▼▼▼

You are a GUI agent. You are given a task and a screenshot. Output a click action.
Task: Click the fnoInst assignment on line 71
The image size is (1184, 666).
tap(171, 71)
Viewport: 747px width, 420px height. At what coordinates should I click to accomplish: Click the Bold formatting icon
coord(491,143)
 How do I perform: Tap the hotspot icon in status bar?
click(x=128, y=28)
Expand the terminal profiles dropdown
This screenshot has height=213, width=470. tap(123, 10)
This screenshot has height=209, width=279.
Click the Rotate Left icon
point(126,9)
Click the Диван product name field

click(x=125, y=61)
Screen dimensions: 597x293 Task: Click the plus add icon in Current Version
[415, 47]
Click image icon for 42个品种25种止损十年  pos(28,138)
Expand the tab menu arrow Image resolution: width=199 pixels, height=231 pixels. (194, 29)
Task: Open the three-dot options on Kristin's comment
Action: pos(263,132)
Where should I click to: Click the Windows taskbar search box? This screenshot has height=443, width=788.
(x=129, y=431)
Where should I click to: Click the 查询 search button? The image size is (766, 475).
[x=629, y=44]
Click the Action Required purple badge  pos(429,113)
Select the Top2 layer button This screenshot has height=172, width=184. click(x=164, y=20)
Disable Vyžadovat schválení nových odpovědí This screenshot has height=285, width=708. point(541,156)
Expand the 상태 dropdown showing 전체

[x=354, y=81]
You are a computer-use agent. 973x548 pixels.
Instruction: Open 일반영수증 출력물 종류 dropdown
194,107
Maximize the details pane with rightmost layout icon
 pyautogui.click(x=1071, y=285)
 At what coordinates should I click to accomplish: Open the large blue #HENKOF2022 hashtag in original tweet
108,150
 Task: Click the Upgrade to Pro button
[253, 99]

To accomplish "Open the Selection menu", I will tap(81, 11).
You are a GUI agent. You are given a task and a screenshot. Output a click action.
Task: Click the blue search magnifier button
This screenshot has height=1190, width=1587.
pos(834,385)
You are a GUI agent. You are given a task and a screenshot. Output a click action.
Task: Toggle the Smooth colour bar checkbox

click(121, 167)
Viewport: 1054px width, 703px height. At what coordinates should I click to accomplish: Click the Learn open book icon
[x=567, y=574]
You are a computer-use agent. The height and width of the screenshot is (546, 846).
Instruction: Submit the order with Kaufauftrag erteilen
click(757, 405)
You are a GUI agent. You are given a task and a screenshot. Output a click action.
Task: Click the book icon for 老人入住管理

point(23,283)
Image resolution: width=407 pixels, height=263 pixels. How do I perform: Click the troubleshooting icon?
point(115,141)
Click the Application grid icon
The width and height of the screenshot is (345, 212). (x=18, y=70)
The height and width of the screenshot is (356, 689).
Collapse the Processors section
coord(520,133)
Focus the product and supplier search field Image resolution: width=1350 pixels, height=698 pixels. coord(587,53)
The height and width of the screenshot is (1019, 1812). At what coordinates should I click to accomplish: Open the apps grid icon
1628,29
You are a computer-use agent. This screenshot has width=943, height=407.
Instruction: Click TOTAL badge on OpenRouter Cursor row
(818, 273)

▲▲▲

| EXERCISE BRIEF |
Select each line in the items above that contains the word "product", and copy those lines in full.

| THE RESPONSE |
Click the Диван product name field
Focus the product and supplier search field Image resolution: width=1350 pixels, height=698 pixels. coord(587,53)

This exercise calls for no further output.